# Taxes finally done and not happy



## NinjaBlack (Sep 6, 2016)

I had a net loss on Uber and Lyft taxes after the miles deduction and other expenses... However, I'm pissed at the fact that Uber and Lyft tax us on the total bill. In other words we are taxed on their 25% cut, plus fees and tolls. Yes, we can claim these as commissions, but it is not a credit! It is a deduction. There is a big difference. A deduction lowers your taxable income within your tax bracket and a credit is straight off the top. So regardless of what tax bracket you are in, you are only getting a percentage back on those commissions!!!! And the more you make the higher tax bracket and the bigger multiplier effect - BS!!!! My other income puts me in a higher tax bracket and makes me pay more for the Uber/Lyft part of my tax bill --- this is so wrong, but at the same time I'm not surprised. The 1099k should be for what we made - period.....And not what we made and what they made.


----------



## LAuberX (Jun 3, 2014)

2016 Federal Income Tax Brackets:

*Tax rate* *Single (taxable income)*
10% $0 to $9,275 
15% $9,276 to $37,650 
25% $37,650 to $91,150 
28% $91,150 to $190,150

*Married, filing jointly (taxable income)
10% $0 to $18,550*
15% $18,550 to $75,300
25% $75,300 to $151,900
28% $151,900 to $231,450

that's it. If you are married and had a taxable income of 50,000 you pay 15% federal taxes.

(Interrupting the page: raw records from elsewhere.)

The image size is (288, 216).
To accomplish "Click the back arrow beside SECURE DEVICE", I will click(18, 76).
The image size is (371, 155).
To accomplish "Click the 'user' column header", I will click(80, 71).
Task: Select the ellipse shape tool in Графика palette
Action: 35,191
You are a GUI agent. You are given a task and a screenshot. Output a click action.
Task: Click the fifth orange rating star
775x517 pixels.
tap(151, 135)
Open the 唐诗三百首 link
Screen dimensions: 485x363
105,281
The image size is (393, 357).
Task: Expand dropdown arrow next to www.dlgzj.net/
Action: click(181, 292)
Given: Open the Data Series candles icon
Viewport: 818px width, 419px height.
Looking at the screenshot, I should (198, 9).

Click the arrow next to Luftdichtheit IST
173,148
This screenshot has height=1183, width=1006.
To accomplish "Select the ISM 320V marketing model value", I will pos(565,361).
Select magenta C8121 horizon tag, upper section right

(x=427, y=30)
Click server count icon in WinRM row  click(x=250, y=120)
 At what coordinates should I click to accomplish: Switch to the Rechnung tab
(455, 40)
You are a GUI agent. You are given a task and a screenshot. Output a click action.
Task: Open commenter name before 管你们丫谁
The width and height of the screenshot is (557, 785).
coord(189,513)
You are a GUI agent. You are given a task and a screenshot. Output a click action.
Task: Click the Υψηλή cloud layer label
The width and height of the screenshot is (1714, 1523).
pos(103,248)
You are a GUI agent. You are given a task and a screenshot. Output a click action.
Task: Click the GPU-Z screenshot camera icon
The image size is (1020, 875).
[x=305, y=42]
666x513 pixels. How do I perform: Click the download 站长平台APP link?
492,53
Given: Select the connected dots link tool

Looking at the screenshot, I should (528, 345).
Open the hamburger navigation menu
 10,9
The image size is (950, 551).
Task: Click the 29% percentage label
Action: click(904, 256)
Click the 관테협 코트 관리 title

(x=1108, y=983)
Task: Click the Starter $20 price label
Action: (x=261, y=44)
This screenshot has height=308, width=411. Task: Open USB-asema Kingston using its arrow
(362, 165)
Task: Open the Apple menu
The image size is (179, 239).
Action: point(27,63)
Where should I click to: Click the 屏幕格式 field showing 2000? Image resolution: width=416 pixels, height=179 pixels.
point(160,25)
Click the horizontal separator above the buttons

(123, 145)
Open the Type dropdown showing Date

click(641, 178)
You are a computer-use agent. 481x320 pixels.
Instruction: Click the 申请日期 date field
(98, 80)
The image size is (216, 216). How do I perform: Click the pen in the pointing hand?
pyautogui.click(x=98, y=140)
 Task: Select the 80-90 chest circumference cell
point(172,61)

A loss does not raise your taxable income at all, it's a loss! a negative number _reduces _your taxable income.

No loss can raise your taxes. It's a loss!


----------



## NinjaBlack (Sep 6, 2016)

I get how my tax brackets work-- I have other income too! And that put me in a higher tax bracket - this higher bracket makes me get taxed more on my total income. My total income is higher with Ubers commissions (their 25% of the total plus tolls and fees) These fees are taken off to reduce my taxable income - yes, but they are deductions that reduce how much income I'm being taxed on and that is NOT the same thing as taking the 25%+ off and then being taxed on that amount - I'm sorry - you math does not work for me.


----------



## LAuberX (Jun 3, 2014)

NinjaBlack said:


> I get how my tax brackets work-- I have other income too! And that put me in a higher tax bracket - this higher bracket makes me get taxed more on my total income. My total income is higher with Ubers commissions (their 25% of the total plus tolls and fees) These fees are taken off to reduce my taxable income - yes, but they are deductions that reduce how much income I'm being taxed on and that is NOT the same thing as taking the 25%+ off and then being taxed on that amount - I'm sorry - you math does not work for me.


try TurboTax Home and Business.

a loss is a negative number, if you had a loss driving Uber/Lyft it can't raise your tax bracket.

If your other income was $50,000 and you had a loss of $500 from Uber your new taxable income is $49,500 lowering your taxable income can't ever put you in a HIGHER bracket.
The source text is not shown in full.